Le forme tecnicamente assunte da questo esteso potere di grazia, nelle sue molteplici
manifestazioni pubbliche, furono numerosissime: lettere di abolizione, di remissione, di perdono,
riscatto di bando e di galera, commutazione di pena e riabilitazione: una clemenza regia che
trovava particolare incremento in occasione delle felici circostanze della casa reale o del fastoso
ingresso di principi e sovrani nelle città sottoposte.

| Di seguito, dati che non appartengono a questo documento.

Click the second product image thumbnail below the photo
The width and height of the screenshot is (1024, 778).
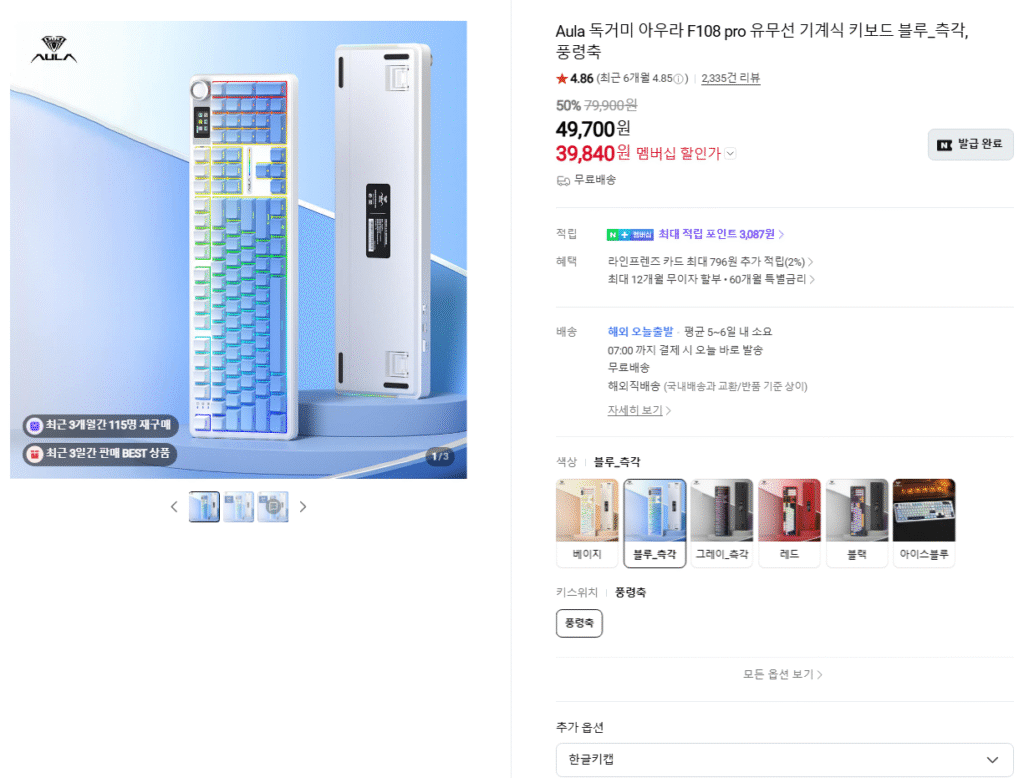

C’erano poi le concessioni di commutazione delle pene volte ad ottenere incrementi di
risorse da parte del potere regio, basti pensare alla commutazione, diffusissima in tutta Europa fino
alle soglie dell’Ottocento, tra pena e servizio militare, tra pena capitale e invio al remo sulle galere
destinate alla pirateria o alla guerra, o ancora tra pena e collaborazione alla cattura di altri rei,
spesso appartenenti a bande armate. La complicata recita del potere di stampo assolutistico, che
oscillava tra clemenza e rigore, tra esemplarità e perdono, spiega questi singolari istituti tipici della
giustizia punitiva di antico regime.
Nel Ducato di Milano, sotto la corona spagnola degli Asburgo (XVI-XVII sec.), erano tre i
protagonisti della concessione delle grazie, come chiarito anche nelle Novae Constitutiones
Dominii Medionalensis di Carlo V del 1541: il sovrano spagnolo, il Governatore del Ducato e il
Senato milanese, la suprema corte di giustizia del Ducato.

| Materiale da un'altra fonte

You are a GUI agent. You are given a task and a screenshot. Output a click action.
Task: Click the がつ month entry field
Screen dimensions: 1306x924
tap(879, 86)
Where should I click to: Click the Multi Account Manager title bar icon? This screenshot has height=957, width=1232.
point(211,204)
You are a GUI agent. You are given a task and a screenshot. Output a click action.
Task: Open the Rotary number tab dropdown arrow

Il diritto di concedere le grazie spettava al sovrano, poiché solo lui era sciolto dal vincolo di
osservanza delle leggi. Unico limite per la concessione delle grazie da parte del sovrano era la
legge divina: le pene che trovavano il loro fondamento nella legge divina non potevano essere
condonate e questo accadeva in primo luogo in caso di omicidio premeditato.

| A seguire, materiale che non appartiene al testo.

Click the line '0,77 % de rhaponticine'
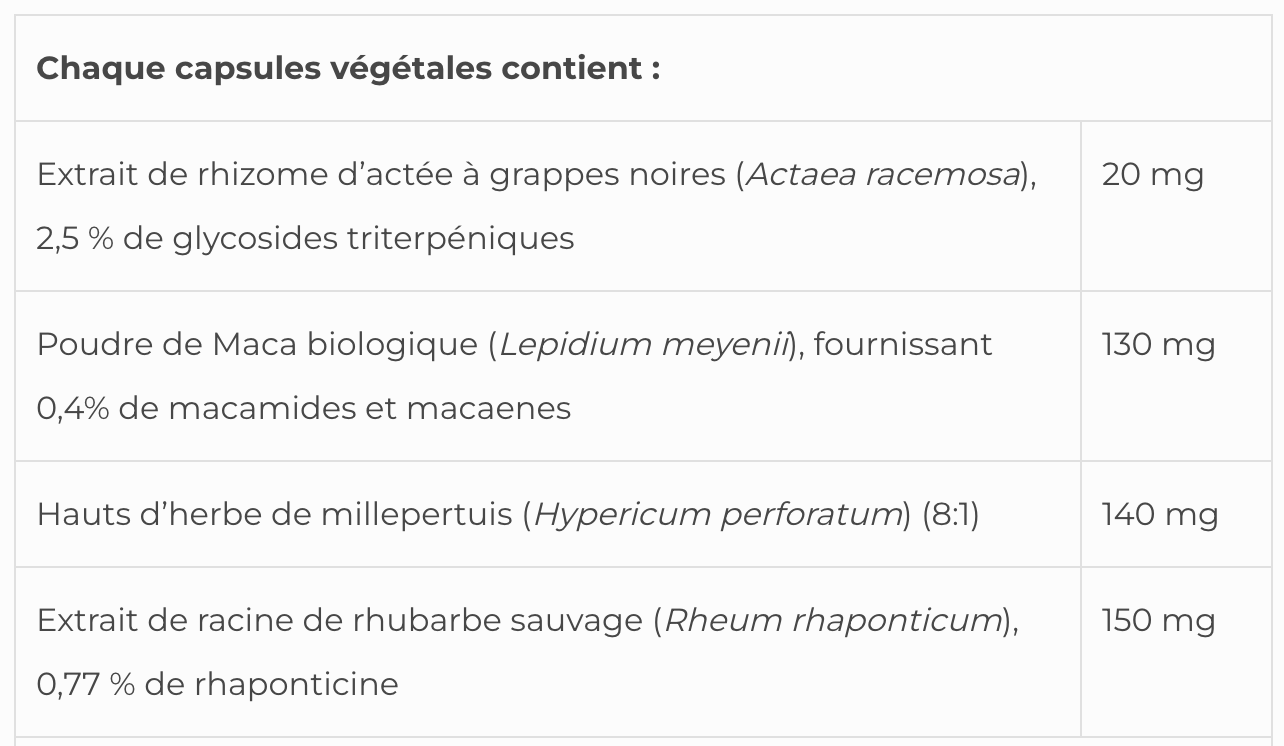The image size is (1284, 746). 217,685
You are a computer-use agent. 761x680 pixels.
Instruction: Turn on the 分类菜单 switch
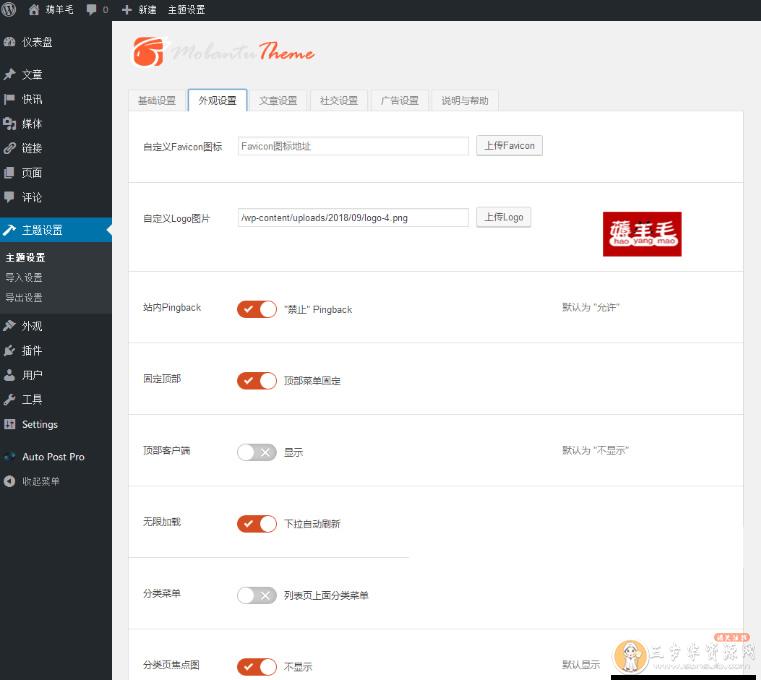[x=256, y=595]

Altro limite era quello che il sovrano non potesse concedere grazie per delitti futuri, non
ancora commessi, perché questo avrebbe costituito un chiaro invito a delinquere.
Nella pratica, nel Ducato di Milano il potere di concedere le grazie era esercitato, in luogo
del sovrano, dal Governatore, che era il rappresentante del sovrano (residente in Spagna) all’interno
del Ducato.
La richiesta di grazia rivolta al Governatore doveva innanzitutto specificare il delitto
commesso, se il delinquente si trovava in prigione e se era già stato condannato o graziato per altri
reati. Requisito fondamentale per la concessione della grazia era che il condannato avesse ottenuto
il perdono della parte offesa o dei suoi eredi: la c.d. pace privata o remissio. Era poi necessario che
la grazia non comportasse pregiudizio per terze persone e che non andasse contro l’interesse
pubblico.
Una volta ottenuta la grazia dal Governatore, l’interessato doveva presentarla al Senato
entro il termine di un anno, al fine di ottenerne l’approvazione: era questo il delicatissimo momento
dell’interinazione, attraverso cui il Senato controllava l’assenza di vizi di nullità della grazia
concessa dal Governatore: questi vizi potevano derivare o dall’inosservanza dei requisiti richiesti
per la sua concessione (assenza di premeditazione nell’omicidio, rispetto dei diritti dei terzi e del
pubblico interesse), oppure da vizi già presenti nella supplica rivolta dal condannato che potevano
consistere o in affermazioni false fatte dal supplicante (obreptio) o in omissioni di verità
(subreptio). Se venivano riscontrati vizi che rendevano la grazia nulla, il Senato non la approvava
e se il vizio era già presente nella supplica il richiedente poteva essere ucciso impunemente da
chiunque. In caso di grazia ottenuta da un omicida (purché non ci fosse premeditazione), il Senato
generalmente disponeva nei confronti del reo l’esilio annuale o biennale.